Given records:
BEGIN

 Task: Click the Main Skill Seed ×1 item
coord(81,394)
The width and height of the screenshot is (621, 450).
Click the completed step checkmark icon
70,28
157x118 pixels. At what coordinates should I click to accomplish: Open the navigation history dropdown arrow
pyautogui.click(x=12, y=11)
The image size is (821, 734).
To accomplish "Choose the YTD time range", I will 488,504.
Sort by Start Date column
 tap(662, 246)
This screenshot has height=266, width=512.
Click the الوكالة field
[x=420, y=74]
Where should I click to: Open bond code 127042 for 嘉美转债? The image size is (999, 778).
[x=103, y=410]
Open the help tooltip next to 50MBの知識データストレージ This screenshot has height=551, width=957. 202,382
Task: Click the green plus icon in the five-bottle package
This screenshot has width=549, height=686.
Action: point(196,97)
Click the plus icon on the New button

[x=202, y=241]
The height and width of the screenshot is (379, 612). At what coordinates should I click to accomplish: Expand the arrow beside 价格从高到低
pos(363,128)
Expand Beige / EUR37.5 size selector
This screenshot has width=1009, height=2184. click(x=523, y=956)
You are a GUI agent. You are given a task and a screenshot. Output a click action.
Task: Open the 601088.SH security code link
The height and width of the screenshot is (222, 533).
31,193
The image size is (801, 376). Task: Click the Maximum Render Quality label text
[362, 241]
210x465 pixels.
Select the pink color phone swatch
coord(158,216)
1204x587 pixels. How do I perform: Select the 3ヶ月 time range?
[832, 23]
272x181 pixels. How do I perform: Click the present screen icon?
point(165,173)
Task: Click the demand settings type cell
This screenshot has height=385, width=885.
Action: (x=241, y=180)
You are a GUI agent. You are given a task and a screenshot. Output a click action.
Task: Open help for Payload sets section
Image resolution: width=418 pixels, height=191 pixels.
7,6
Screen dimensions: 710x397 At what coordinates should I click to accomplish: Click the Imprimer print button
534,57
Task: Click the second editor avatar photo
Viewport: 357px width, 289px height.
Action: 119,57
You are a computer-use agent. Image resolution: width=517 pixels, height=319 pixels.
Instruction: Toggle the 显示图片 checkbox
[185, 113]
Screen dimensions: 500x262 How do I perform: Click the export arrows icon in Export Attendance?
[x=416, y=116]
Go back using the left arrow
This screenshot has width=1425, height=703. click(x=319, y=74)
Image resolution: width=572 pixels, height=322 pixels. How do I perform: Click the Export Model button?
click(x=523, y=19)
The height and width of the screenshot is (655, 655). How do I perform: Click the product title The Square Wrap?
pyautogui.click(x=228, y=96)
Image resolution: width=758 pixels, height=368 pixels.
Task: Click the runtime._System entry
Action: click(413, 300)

END

Goal of the exercise:
An exact copy of every entry is what's needed, so retype them all.

Exercise answer:
 Task: Click the Main Skill Seed ×1 item
coord(81,394)
The width and height of the screenshot is (621, 450).
Click the completed step checkmark icon
70,28
157x118 pixels. At what coordinates should I click to accomplish: Open the navigation history dropdown arrow
pyautogui.click(x=12, y=11)
The image size is (821, 734).
To accomplish "Choose the YTD time range", I will 488,504.
Sort by Start Date column
 tap(662, 246)
This screenshot has height=266, width=512.
Click the الوكالة field
[x=420, y=74]
Where should I click to: Open bond code 127042 for 嘉美转债? The image size is (999, 778).
[x=103, y=410]
Open the help tooltip next to 50MBの知識データストレージ This screenshot has height=551, width=957. 202,382
Task: Click the green plus icon in the five-bottle package
This screenshot has width=549, height=686.
Action: point(196,97)
Click the plus icon on the New button

[x=202, y=241]
The height and width of the screenshot is (379, 612). At what coordinates should I click to accomplish: Expand the arrow beside 价格从高到低
pos(363,128)
Expand Beige / EUR37.5 size selector
This screenshot has width=1009, height=2184. click(x=523, y=956)
You are a GUI agent. You are given a task and a screenshot. Output a click action.
Task: Open the 601088.SH security code link
The height and width of the screenshot is (222, 533).
31,193
The image size is (801, 376). Task: Click the Maximum Render Quality label text
[362, 241]
210x465 pixels.
Select the pink color phone swatch
coord(158,216)
1204x587 pixels. How do I perform: Select the 3ヶ月 time range?
[832, 23]
272x181 pixels. How do I perform: Click the present screen icon?
point(165,173)
Task: Click the demand settings type cell
This screenshot has height=385, width=885.
Action: (x=241, y=180)
You are a GUI agent. You are given a task and a screenshot. Output a click action.
Task: Open help for Payload sets section
Image resolution: width=418 pixels, height=191 pixels.
7,6
Screen dimensions: 710x397 At what coordinates should I click to accomplish: Click the Imprimer print button
534,57
Task: Click the second editor avatar photo
Viewport: 357px width, 289px height.
Action: 119,57
You are a computer-use agent. Image resolution: width=517 pixels, height=319 pixels.
Instruction: Toggle the 显示图片 checkbox
[185, 113]
Screen dimensions: 500x262 How do I perform: Click the export arrows icon in Export Attendance?
[x=416, y=116]
Go back using the left arrow
This screenshot has width=1425, height=703. click(x=319, y=74)
Image resolution: width=572 pixels, height=322 pixels. How do I perform: Click the Export Model button?
click(x=523, y=19)
The height and width of the screenshot is (655, 655). How do I perform: Click the product title The Square Wrap?
pyautogui.click(x=228, y=96)
Image resolution: width=758 pixels, height=368 pixels.
Task: Click the runtime._System entry
Action: click(413, 300)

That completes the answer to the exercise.